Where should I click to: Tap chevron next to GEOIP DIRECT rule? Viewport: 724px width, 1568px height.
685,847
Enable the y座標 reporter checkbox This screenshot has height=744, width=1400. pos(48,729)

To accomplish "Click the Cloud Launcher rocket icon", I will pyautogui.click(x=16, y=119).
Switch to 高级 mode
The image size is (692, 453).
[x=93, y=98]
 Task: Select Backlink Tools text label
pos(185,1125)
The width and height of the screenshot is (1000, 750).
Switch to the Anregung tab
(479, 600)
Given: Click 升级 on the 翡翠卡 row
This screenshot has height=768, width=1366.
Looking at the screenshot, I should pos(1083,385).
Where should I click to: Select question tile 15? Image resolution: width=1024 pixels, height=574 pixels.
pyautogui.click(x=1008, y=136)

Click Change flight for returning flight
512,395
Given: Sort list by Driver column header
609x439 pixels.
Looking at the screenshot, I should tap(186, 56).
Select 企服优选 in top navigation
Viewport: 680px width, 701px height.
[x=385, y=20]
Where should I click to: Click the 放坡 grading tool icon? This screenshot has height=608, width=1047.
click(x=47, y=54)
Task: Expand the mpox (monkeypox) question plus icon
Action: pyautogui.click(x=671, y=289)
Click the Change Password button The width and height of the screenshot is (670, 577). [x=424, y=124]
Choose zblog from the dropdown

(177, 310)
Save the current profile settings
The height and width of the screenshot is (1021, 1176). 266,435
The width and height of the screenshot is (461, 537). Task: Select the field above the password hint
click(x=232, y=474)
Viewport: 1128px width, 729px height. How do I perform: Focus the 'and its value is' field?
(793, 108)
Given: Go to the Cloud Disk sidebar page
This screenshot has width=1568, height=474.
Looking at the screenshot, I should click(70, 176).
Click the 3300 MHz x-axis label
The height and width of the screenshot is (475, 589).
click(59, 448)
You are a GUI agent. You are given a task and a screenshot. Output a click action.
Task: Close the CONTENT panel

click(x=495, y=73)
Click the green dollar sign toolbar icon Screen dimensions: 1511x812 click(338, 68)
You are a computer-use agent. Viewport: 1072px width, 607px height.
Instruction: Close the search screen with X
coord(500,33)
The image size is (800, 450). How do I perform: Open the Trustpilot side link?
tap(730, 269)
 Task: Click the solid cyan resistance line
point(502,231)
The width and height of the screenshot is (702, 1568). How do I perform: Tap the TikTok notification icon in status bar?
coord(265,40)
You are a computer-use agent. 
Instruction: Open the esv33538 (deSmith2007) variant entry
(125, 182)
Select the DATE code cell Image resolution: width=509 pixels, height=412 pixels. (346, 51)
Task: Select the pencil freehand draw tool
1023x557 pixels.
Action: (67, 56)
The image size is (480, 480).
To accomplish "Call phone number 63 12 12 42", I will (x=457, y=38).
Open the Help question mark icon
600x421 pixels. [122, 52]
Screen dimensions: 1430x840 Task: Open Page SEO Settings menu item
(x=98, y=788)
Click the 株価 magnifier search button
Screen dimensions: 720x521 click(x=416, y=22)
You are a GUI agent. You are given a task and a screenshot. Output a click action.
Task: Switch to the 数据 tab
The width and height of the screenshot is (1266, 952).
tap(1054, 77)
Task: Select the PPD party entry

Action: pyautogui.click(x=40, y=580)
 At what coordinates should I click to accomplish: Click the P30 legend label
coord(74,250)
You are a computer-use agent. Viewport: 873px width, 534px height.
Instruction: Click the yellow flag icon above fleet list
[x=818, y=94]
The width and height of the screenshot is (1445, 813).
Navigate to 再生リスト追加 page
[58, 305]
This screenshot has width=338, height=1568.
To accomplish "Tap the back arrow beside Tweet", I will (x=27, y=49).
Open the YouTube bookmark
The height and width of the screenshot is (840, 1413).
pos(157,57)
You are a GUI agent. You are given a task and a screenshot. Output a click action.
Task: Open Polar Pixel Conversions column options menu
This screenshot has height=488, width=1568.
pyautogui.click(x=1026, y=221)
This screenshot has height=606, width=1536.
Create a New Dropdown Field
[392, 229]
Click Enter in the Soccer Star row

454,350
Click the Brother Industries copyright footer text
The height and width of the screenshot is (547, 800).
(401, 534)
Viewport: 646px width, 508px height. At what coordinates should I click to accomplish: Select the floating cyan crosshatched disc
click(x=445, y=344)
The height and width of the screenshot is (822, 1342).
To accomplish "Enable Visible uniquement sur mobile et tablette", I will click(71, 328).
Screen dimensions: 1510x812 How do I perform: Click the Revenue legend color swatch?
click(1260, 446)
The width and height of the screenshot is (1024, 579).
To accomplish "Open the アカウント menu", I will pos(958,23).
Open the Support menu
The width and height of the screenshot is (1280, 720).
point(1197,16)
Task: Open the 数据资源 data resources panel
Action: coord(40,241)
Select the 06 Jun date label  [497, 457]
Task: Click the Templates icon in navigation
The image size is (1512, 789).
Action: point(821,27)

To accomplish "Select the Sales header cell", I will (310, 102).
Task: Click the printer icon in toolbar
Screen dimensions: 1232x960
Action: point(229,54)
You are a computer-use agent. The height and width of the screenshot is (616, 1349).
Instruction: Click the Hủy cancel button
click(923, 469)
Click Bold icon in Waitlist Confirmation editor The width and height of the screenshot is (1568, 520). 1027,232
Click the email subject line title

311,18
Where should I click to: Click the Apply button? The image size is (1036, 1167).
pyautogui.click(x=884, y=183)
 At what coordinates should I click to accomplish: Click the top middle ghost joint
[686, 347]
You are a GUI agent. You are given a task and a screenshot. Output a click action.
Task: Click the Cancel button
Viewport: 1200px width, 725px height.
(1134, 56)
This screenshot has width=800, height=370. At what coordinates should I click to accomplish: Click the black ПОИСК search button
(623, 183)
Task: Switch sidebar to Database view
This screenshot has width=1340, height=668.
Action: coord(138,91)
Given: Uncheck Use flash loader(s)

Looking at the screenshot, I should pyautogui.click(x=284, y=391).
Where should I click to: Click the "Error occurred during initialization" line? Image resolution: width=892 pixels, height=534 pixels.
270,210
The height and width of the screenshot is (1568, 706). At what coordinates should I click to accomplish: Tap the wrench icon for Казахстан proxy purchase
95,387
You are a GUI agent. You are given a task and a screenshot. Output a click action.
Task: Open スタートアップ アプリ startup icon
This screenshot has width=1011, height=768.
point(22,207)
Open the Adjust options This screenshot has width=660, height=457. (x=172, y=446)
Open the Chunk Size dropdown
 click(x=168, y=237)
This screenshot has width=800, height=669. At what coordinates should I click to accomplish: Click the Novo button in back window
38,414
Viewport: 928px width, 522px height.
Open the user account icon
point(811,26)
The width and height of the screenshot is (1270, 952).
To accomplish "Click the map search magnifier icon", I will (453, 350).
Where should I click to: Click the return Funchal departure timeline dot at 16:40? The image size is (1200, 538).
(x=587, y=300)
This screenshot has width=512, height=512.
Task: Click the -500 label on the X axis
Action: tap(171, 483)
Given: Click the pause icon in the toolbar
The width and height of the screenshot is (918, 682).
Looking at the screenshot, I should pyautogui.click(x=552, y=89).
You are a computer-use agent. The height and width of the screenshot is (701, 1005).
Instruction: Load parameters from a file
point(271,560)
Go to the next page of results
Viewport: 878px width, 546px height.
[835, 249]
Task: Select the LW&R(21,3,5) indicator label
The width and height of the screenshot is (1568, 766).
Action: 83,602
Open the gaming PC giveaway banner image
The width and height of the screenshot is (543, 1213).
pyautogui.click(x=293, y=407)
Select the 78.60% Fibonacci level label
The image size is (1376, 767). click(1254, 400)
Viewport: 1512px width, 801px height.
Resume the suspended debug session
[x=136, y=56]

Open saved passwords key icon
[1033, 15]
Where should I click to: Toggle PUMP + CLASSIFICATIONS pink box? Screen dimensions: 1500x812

## Task description
Render every item above as a Markdown table with the columns "No." and "Line", one numbered row per line, skipping blank lines.

## Expected output
| No. | Line |
|---|---|
| 1 | Where should I click to: Tap chevron next to GEOIP DIRECT rule? Viewport: 724px width, 1568px height. |
| 2 | 685,847 |
| 3 | Enable the y座標 reporter checkbox This screenshot has height=744, width=1400. pos(48,729) |
| 4 | To accomplish "Click the Cloud Launcher rocket icon", I will pyautogui.click(x=16, y=119). |
| 5 | Switch to 高级 mode |
| 6 | The image size is (692, 453). |
| 7 | [x=93, y=98] |
| 8 |  Task: Select Backlink Tools text label |
| 9 | pos(185,1125) |
| 10 | The width and height of the screenshot is (1000, 750). |
| 11 | Switch to the Anregung tab |
| 12 | (479, 600) |
| 13 | Given: Click 升级 on the 翡翠卡 row |
| 14 | This screenshot has height=768, width=1366. |
| 15 | Looking at the screenshot, I should pos(1083,385). |
| 16 | Where should I click to: Select question tile 15? Image resolution: width=1024 pixels, height=574 pixels. |
| 17 | pyautogui.click(x=1008, y=136) |
| 18 | Click Change flight for returning flight |
| 19 | 512,395 |
| 20 | Given: Sort list by Driver column header |
| 21 | 609x439 pixels. |
| 22 | Looking at the screenshot, I should tap(186, 56). |
| 23 | Select 企服优选 in top navigation |
| 24 | Viewport: 680px width, 701px height. |
| 25 | [x=385, y=20] |
| 26 | Where should I click to: Click the 放坡 grading tool icon? This screenshot has height=608, width=1047. |
| 27 | click(x=47, y=54) |
| 28 | Task: Expand the mpox (monkeypox) question plus icon |
| 29 | Action: pyautogui.click(x=671, y=289) |
| 30 | Click the Change Password button The width and height of the screenshot is (670, 577). [x=424, y=124] |
| 31 | Choose zblog from the dropdown |
| 32 | (177, 310) |
| 33 | Save the current profile settings |
| 34 | The height and width of the screenshot is (1021, 1176). 266,435 |
| 35 | The width and height of the screenshot is (461, 537). Task: Select the field above the password hint |
| 36 | click(x=232, y=474) |
| 37 | Viewport: 1128px width, 729px height. How do I perform: Focus the 'and its value is' field? |
| 38 | (793, 108) |
| 39 | Given: Go to the Cloud Disk sidebar page |
| 40 | This screenshot has width=1568, height=474. |
| 41 | Looking at the screenshot, I should click(70, 176). |
| 42 | Click the 3300 MHz x-axis label |
| 43 | The height and width of the screenshot is (475, 589). |
| 44 | click(59, 448) |
| 45 | You are a GUI agent. You are given a task and a screenshot. Output a click action. |
| 46 | Task: Close the CONTENT panel |
| 47 | click(x=495, y=73) |
| 48 | Click the green dollar sign toolbar icon Screen dimensions: 1511x812 click(338, 68) |
| 49 | You are a computer-use agent. Viewport: 1072px width, 607px height. |
| 50 | Instruction: Close the search screen with X |
| 51 | coord(500,33) |
| 52 | The image size is (800, 450). How do I perform: Open the Trustpilot side link? |
| 53 | tap(730, 269) |
| 54 |  Task: Click the solid cyan resistance line |
| 55 | point(502,231) |
| 56 | The width and height of the screenshot is (702, 1568). How do I perform: Tap the TikTok notification icon in status bar? |
| 57 | coord(265,40) |
| 58 | You are a computer-use agent.  |
| 59 | Instruction: Open the esv33538 (deSmith2007) variant entry |
| 60 | (125, 182) |
| 61 | Select the DATE code cell Image resolution: width=509 pixels, height=412 pixels. (346, 51) |
| 62 | Task: Select the pencil freehand draw tool |
| 63 | 1023x557 pixels. |
| 64 | Action: (67, 56) |
| 65 | The image size is (480, 480). |
| 66 | To accomplish "Call phone number 63 12 12 42", I will (x=457, y=38). |
| 67 | Open the Help question mark icon |
| 68 | 600x421 pixels. [122, 52] |
| 69 | Screen dimensions: 1430x840 Task: Open Page SEO Settings menu item |
| 70 | (x=98, y=788) |
| 71 | Click the 株価 magnifier search button |
| 72 | Screen dimensions: 720x521 click(x=416, y=22) |
| 73 | You are a GUI agent. You are given a task and a screenshot. Output a click action. |
| 74 | Task: Switch to the 数据 tab |
| 75 | The width and height of the screenshot is (1266, 952). |
| 76 | tap(1054, 77) |
| 77 | Task: Select the PPD party entry |
| 78 | Action: pyautogui.click(x=40, y=580) |
| 79 |  At what coordinates should I click to accomplish: Click the P30 legend label |
| 80 | coord(74,250) |
| 81 | You are a computer-use agent. Viewport: 873px width, 534px height. |
| 82 | Instruction: Click the yellow flag icon above fleet list |
| 83 | [x=818, y=94] |
| 84 | The width and height of the screenshot is (1445, 813). |
| 85 | Navigate to 再生リスト追加 page |
| 86 | [58, 305] |
| 87 | This screenshot has width=338, height=1568. |
| 88 | To accomplish "Tap the back arrow beside Tweet", I will (x=27, y=49). |
| 89 | Open the YouTube bookmark |
| 90 | The height and width of the screenshot is (840, 1413). |
| 91 | pos(157,57) |
| 92 | You are a GUI agent. You are given a task and a screenshot. Output a click action. |
| 93 | Task: Open Polar Pixel Conversions column options menu |
| 94 | This screenshot has height=488, width=1568. |
| 95 | pyautogui.click(x=1026, y=221) |
| 96 | This screenshot has height=606, width=1536. |
| 97 | Create a New Dropdown Field |
| 98 | [392, 229] |
| 99 | Click Enter in the Soccer Star row |
| 100 | 454,350 |
| 101 | Click the Brother Industries copyright footer text |
| 102 | The height and width of the screenshot is (547, 800). |
| 103 | (401, 534) |
| 104 | Viewport: 646px width, 508px height. At what coordinates should I click to accomplish: Select the floating cyan crosshatched disc |
| 105 | click(x=445, y=344) |
| 106 | The height and width of the screenshot is (822, 1342). |
| 107 | To accomplish "Enable Visible uniquement sur mobile et tablette", I will click(71, 328). |
| 108 | Screen dimensions: 1510x812 How do I perform: Click the Revenue legend color swatch? |
| 109 | click(1260, 446) |
| 110 | The width and height of the screenshot is (1024, 579). |
| 111 | To accomplish "Open the アカウント menu", I will pos(958,23). |
| 112 | Open the Support menu |
| 113 | The width and height of the screenshot is (1280, 720). |
| 114 | point(1197,16) |
| 115 | Task: Open the 数据资源 data resources panel |
| 116 | Action: coord(40,241) |
| 117 | Select the 06 Jun date label  [497, 457] |
| 118 | Task: Click the Templates icon in navigation |
| 119 | The image size is (1512, 789). |
| 120 | Action: point(821,27) |
| 121 | To accomplish "Select the Sales header cell", I will (310, 102). |
| 122 | Task: Click the printer icon in toolbar |
| 123 | Screen dimensions: 1232x960 |
| 124 | Action: point(229,54) |
| 125 | You are a computer-use agent. The height and width of the screenshot is (616, 1349). |
| 126 | Instruction: Click the Hủy cancel button |
| 127 | click(923, 469) |
| 128 | Click Bold icon in Waitlist Confirmation editor The width and height of the screenshot is (1568, 520). 1027,232 |
| 129 | Click the email subject line title |
| 130 | 311,18 |
| 131 | Where should I click to: Click the Apply button? The image size is (1036, 1167). |
| 132 | pyautogui.click(x=884, y=183) |
| 133 |  At what coordinates should I click to accomplish: Click the top middle ghost joint |
| 134 | [686, 347] |
| 135 | You are a GUI agent. You are given a task and a screenshot. Output a click action. |
| 136 | Task: Click the Cancel button |
| 137 | Viewport: 1200px width, 725px height. |
| 138 | (1134, 56) |
| 139 | This screenshot has width=800, height=370. At what coordinates should I click to accomplish: Click the black ПОИСК search button |
| 140 | (623, 183) |
| 141 | Task: Switch sidebar to Database view |
| 142 | This screenshot has width=1340, height=668. |
| 143 | Action: coord(138,91) |
| 144 | Given: Uncheck Use flash loader(s) |
| 145 | Looking at the screenshot, I should pyautogui.click(x=284, y=391). |
| 146 | Where should I click to: Click the "Error occurred during initialization" line? Image resolution: width=892 pixels, height=534 pixels. |
| 147 | 270,210 |
| 148 | The height and width of the screenshot is (1568, 706). At what coordinates should I click to accomplish: Tap the wrench icon for Казахстан proxy purchase |
| 149 | 95,387 |
| 150 | You are a GUI agent. You are given a task and a screenshot. Output a click action. |
| 151 | Task: Open スタートアップ アプリ startup icon |
| 152 | This screenshot has width=1011, height=768. |
| 153 | point(22,207) |
| 154 | Open the Adjust options This screenshot has width=660, height=457. (x=172, y=446) |
| 155 | Open the Chunk Size dropdown |
| 156 |  click(x=168, y=237) |
| 157 | This screenshot has width=800, height=669. At what coordinates should I click to accomplish: Click the Novo button in back window |
| 158 | 38,414 |
| 159 | Viewport: 928px width, 522px height. |
| 160 | Open the user account icon |
| 161 | point(811,26) |
| 162 | The width and height of the screenshot is (1270, 952). |
| 163 | To accomplish "Click the map search magnifier icon", I will (453, 350). |
| 164 | Where should I click to: Click the return Funchal departure timeline dot at 16:40? The image size is (1200, 538). |
| 165 | (x=587, y=300) |
| 166 | This screenshot has width=512, height=512. |
| 167 | Task: Click the -500 label on the X axis |
| 168 | Action: tap(171, 483) |
| 169 | Given: Click the pause icon in the toolbar |
| 170 | The width and height of the screenshot is (918, 682). |
| 171 | Looking at the screenshot, I should pyautogui.click(x=552, y=89). |
| 172 | You are a computer-use agent. The height and width of the screenshot is (701, 1005). |
| 173 | Instruction: Load parameters from a file |
| 174 | point(271,560) |
| 175 | Go to the next page of results |
| 176 | Viewport: 878px width, 546px height. |
| 177 | [835, 249] |
| 178 | Task: Select the LW&R(21,3,5) indicator label |
| 179 | The width and height of the screenshot is (1568, 766). |
| 180 | Action: 83,602 |
| 181 | Open the gaming PC giveaway banner image |
| 182 | The width and height of the screenshot is (543, 1213). |
| 183 | pyautogui.click(x=293, y=407) |
| 184 | Select the 78.60% Fibonacci level label |
| 185 | The image size is (1376, 767). click(1254, 400) |
| 186 | Viewport: 1512px width, 801px height. |
| 187 | Resume the suspended debug session |
| 188 | [x=136, y=56] |
| 189 | Open saved passwords key icon |
| 190 | [1033, 15] |
| 191 | Where should I click to: Toggle PUMP + CLASSIFICATIONS pink box? Screen dimensions: 1500x812 |